◆ **Source records**:
********

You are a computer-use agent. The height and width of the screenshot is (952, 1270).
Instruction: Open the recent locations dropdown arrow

********

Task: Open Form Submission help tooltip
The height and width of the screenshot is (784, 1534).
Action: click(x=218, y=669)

********

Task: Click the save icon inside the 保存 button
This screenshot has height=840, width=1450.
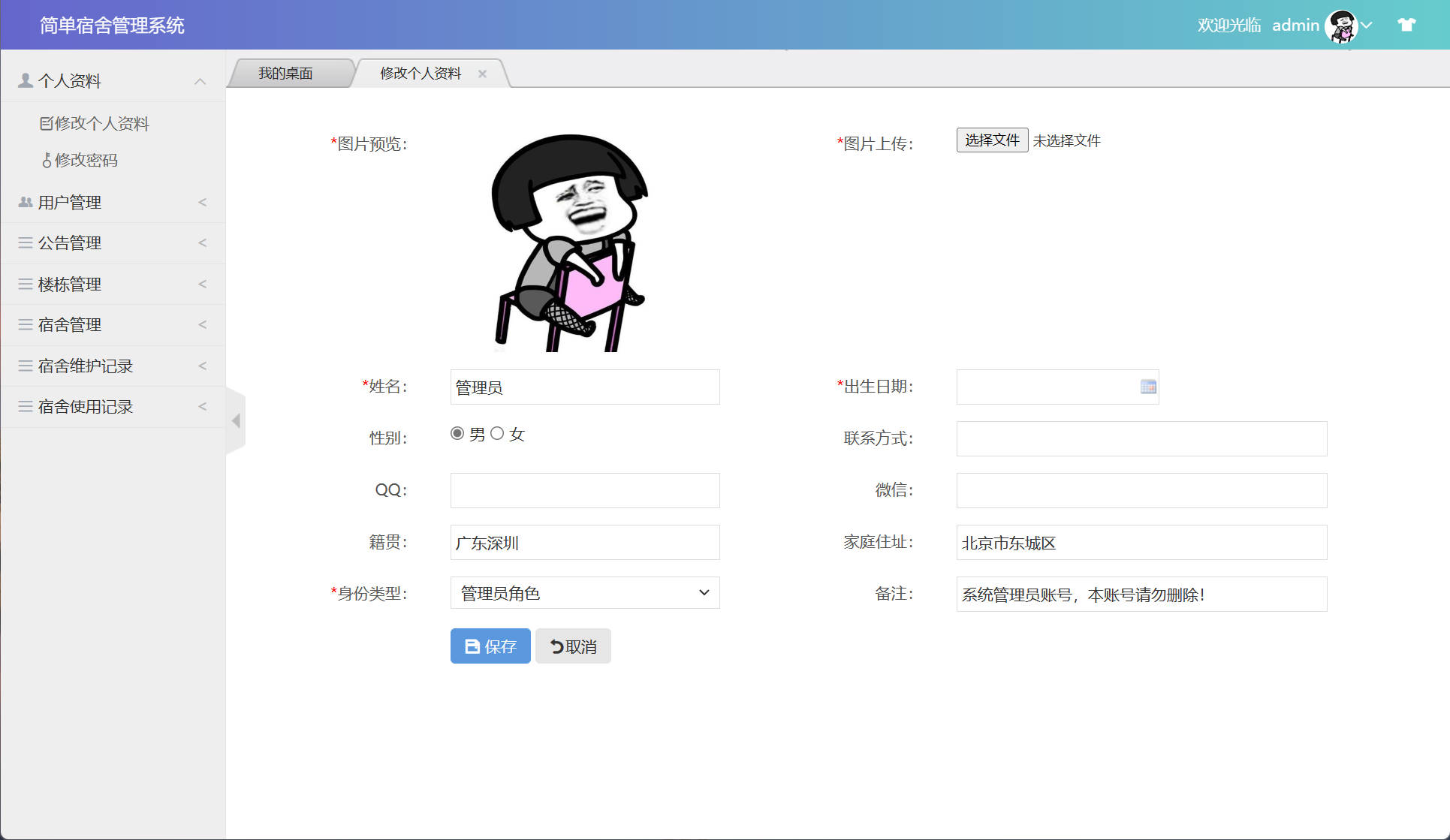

********

◆ **Work order**:
Above this task is a listing. Restate, word for word and with nothing added, the lines from the one with "You are a computer-use" through the one with "Instruction: Open the".

◆ **Reply**:
You are a computer-use agent. The height and width of the screenshot is (952, 1270).
Instruction: Open the recent locations dropdown arrow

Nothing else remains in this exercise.